FENCES
Wer ist August Wilson ?
August Wilsons Leistung ist beispiellos in der Geschichte des amerikanischen Theaters.
Der „Zyklus eines amerikanischen Jahrhunderts“ gleicht einem groß angelegten afroamerikanischen Historienspiel. Es umfasst unter anderem die Sklaverei und deren Abschaffung, die Naturschönheit im Süden und die Slums im Norden, den Kampf der Arbeiterklasse und die postindustrielle Verzweiflung. Die herrschende weiße Klasse, die das Leben der Schwarzen schicksalhaft lenkte und lenkt, bleibt in den Stücken stets im Hintergrund. Wilson schenkte seine ganze Aufmerksamkeit den schwarzen Arbeitern und ihren Familien. Pittsburghs Stadtviertel Hill, in dem Wilson aufwuchs, wurde zu einer Bühne, auf der er die gesamte Klaviatur menschlicher Emotionen spielte.
Dabei rüttelte Wilson auch das weiße Amerika wach. Denn die Figuren, die seiner Fantasie entsprungen waren, basierten auf authentischen afroamerikanischen Lebensgeschichten. Auf Menschen, die Sklaverei und Rassentrennung ertragen mussten, die ihr afrikanisches Erbe ablegen mussten, die lange Zeit als Bürger zweiter Klasse galten und auch noch in Zeiten der Gleichberechtigung als unwürdig angesehen wurden, im Mittelpunkt literarischer Kunst zu stehen.

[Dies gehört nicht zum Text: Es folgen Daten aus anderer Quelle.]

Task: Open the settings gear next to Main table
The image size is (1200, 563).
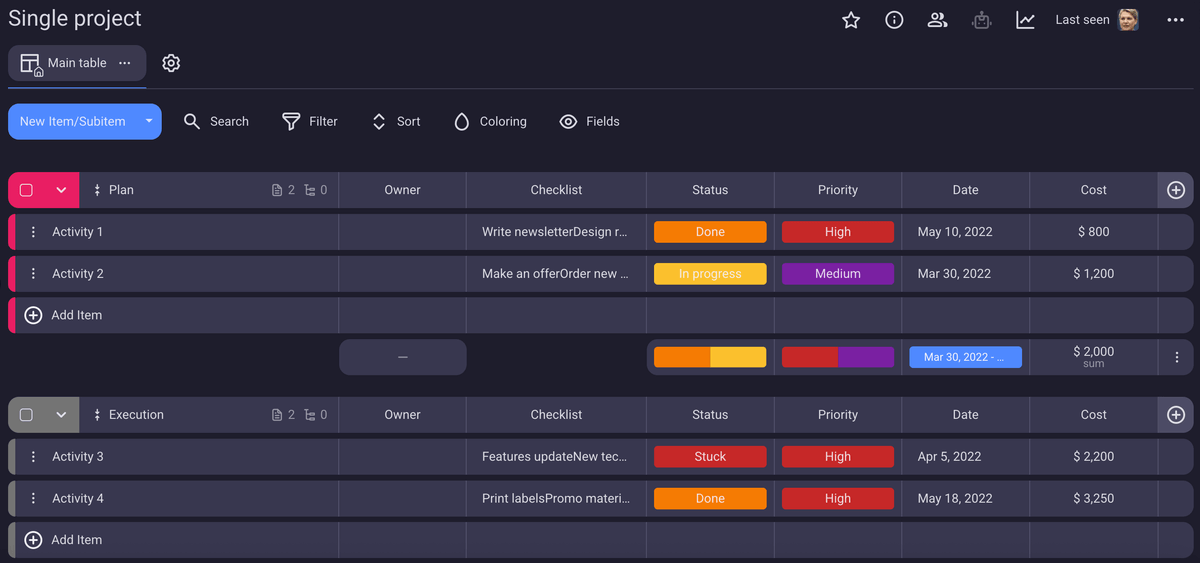Action: 171,63

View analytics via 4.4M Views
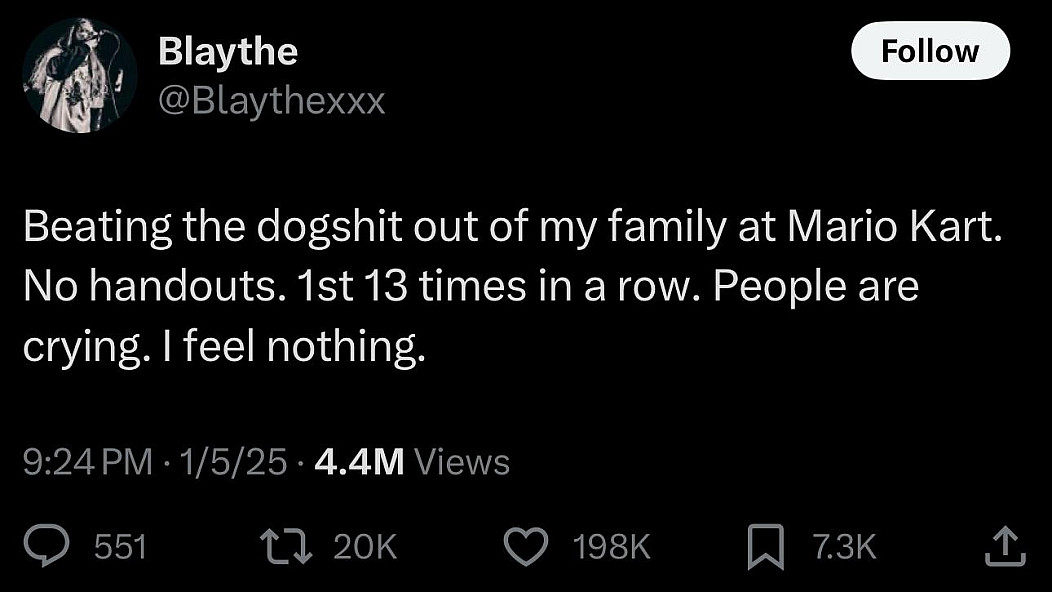(x=411, y=461)
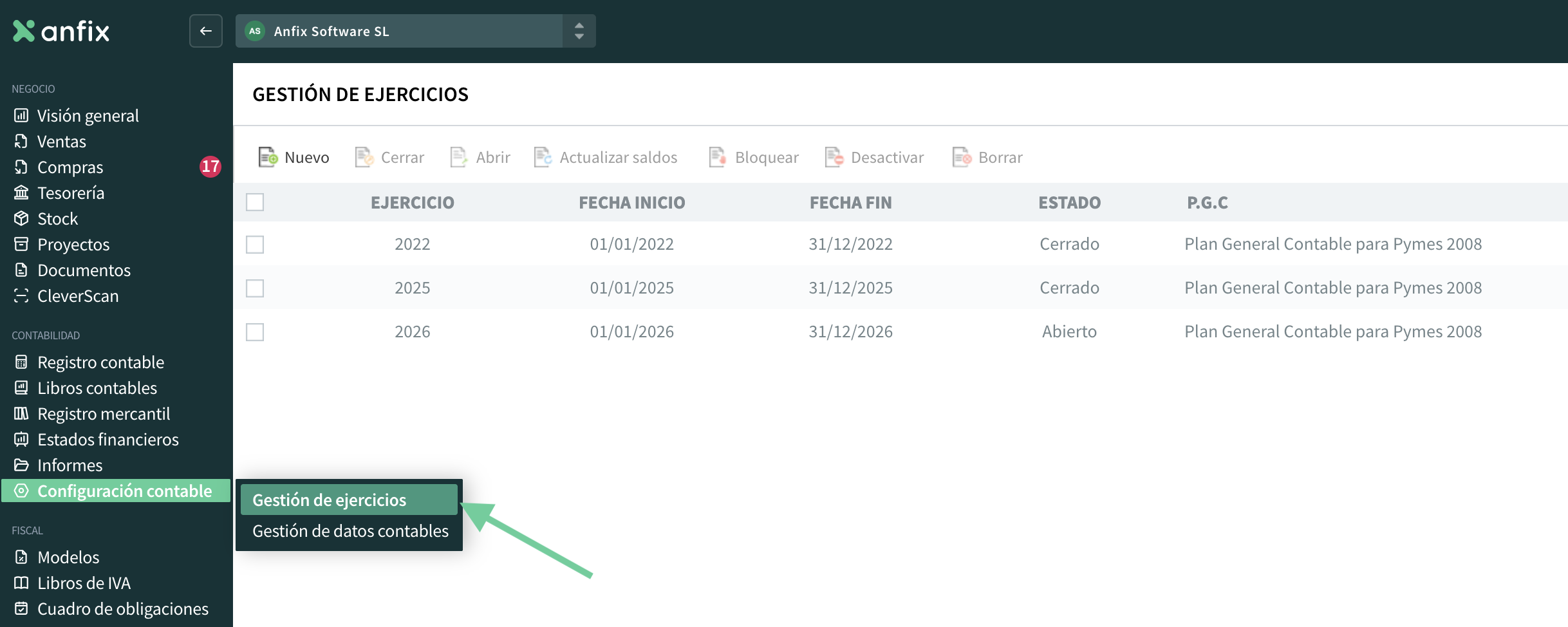Click the CleverScan sidebar icon

[x=21, y=295]
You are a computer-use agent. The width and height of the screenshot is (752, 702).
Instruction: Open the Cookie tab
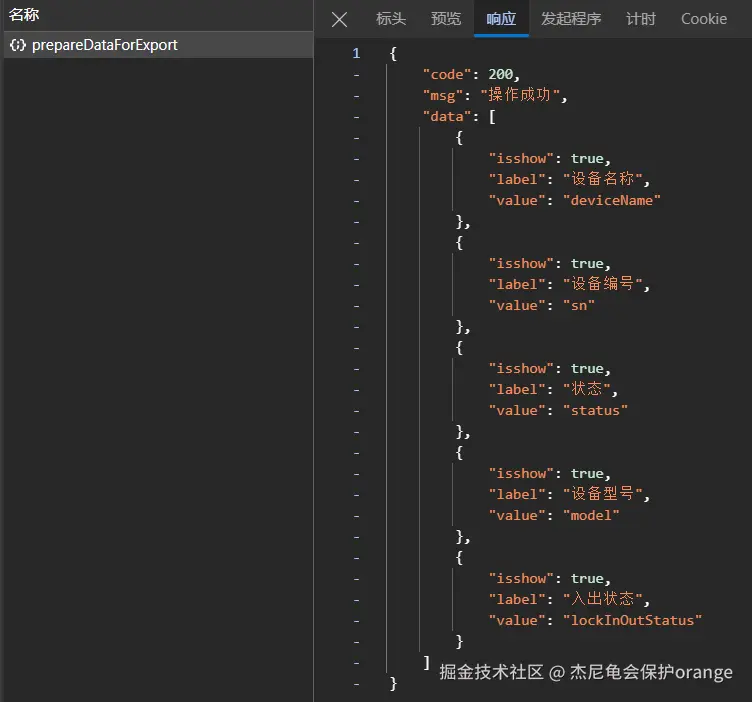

Erstaunlicherweise hat sich Wilson das Schreiben weitgehend selbst beigebracht. Er verließ die Schule im Alter von 14 Jahren, nachdem ein Lehrer ihm vorgeworfen hatte, eine Hausarbeit plagiiert zu haben – aus dem einfachen Grund, da sie ihm zu gut erschien, als dass ein schwarzer Junge sie verfasst haben könnte. Wilson machte weiter. Er studierte die Bücher aus drei Filialen der Bibliothek seiner Stadt und legte dabei besonderes Augenmerk auf die Abteilung „Negro“. Als die schwarze Kunstbewegung in den 1960er-Jahren einen neuen Höhepunkt erreichte, begann er, Gedichte zu schreiben, und startete danach seine ersten Versuche als Autor von Theaterstücken. Sie wirkten steif und manieriert und ließen viele Selbstzweifel erkennen. Damals schrieb Wilson in einem schelmischen und äußerst weißen Ton.
Erst als er nach St. Paul, Minnesota, gezogen war, befreite sich seine Muse. Er schrieb „Jitney“ und legte 1982 sein nächstes Stück, „Ma Rainey’s Black Bottom“, beim National Playwrights Institute am Eugene O’Neill Theater Center vor. Das war der legendäre Anlaufpunkt für junge Autoren und deren Stücke. Nachdem Eugene O’Neill das Stück ausgewählt hatte, arbeitete Wilson mit Regisseur Lloyd Richards, der sein Mentor werden sollte. „Ma Rainey’s Black Bottom“ wurde im Sommer 1982 als szenische Lesung aufgeführt. O’Neills strenge Regel, dass kein Theaterkritiker den Lesungen beiwohnen durfte, wurde eingehalten. Doch schnell drangen die begeisterten Berichte bis zum Broadway vor.
Wilson erhielt zwei Pulitzer-Preise, einen für „Fences“ und einen weiteren für „The Piano Lesson“. Darüber hinaus verlieh ihm der New York Drama Critics’ Circle erstaunliche acht Mal den Preis für das beste Theaterstück des Jahres. Das National Theatre in London führte unlängst eine viel gelobte Produktion von „Ma Rainey’s Black Bottom“ auf. Sie gewann den Olivier Award, das britische Äquivalent zum US-Theaterpreis Tony.
Wilsons Gesamtwerk wird jetzt abgerundet, indem sein auf „Fences“ basierendes Drehbuch Früchte trägt. Er schrieb den ersten Entwurf in den späten 1980er-Jahren und feilte bis zu seinem Tod daran. Indem Denzel Washington den Film realisierte, erfüllt sich posthum auch Wilsons Wunsch, dass ein afroamerikanischer Regisseur das Drehbuch verfilmt. So oft wie August Wilsons Stücke auf Bühnen aufgeführt werden, so oft werden sie auch an Schulen, Colleges und Universitäten gelesen. Dass aus einem seiner Theaterstücke nun ein Film geworden ist, hält die Geschichte nicht nur im Bewusstsein der Menschen, sondern bannt sie auch in höchster schauspielerischer Vollendung auf das Medium Film.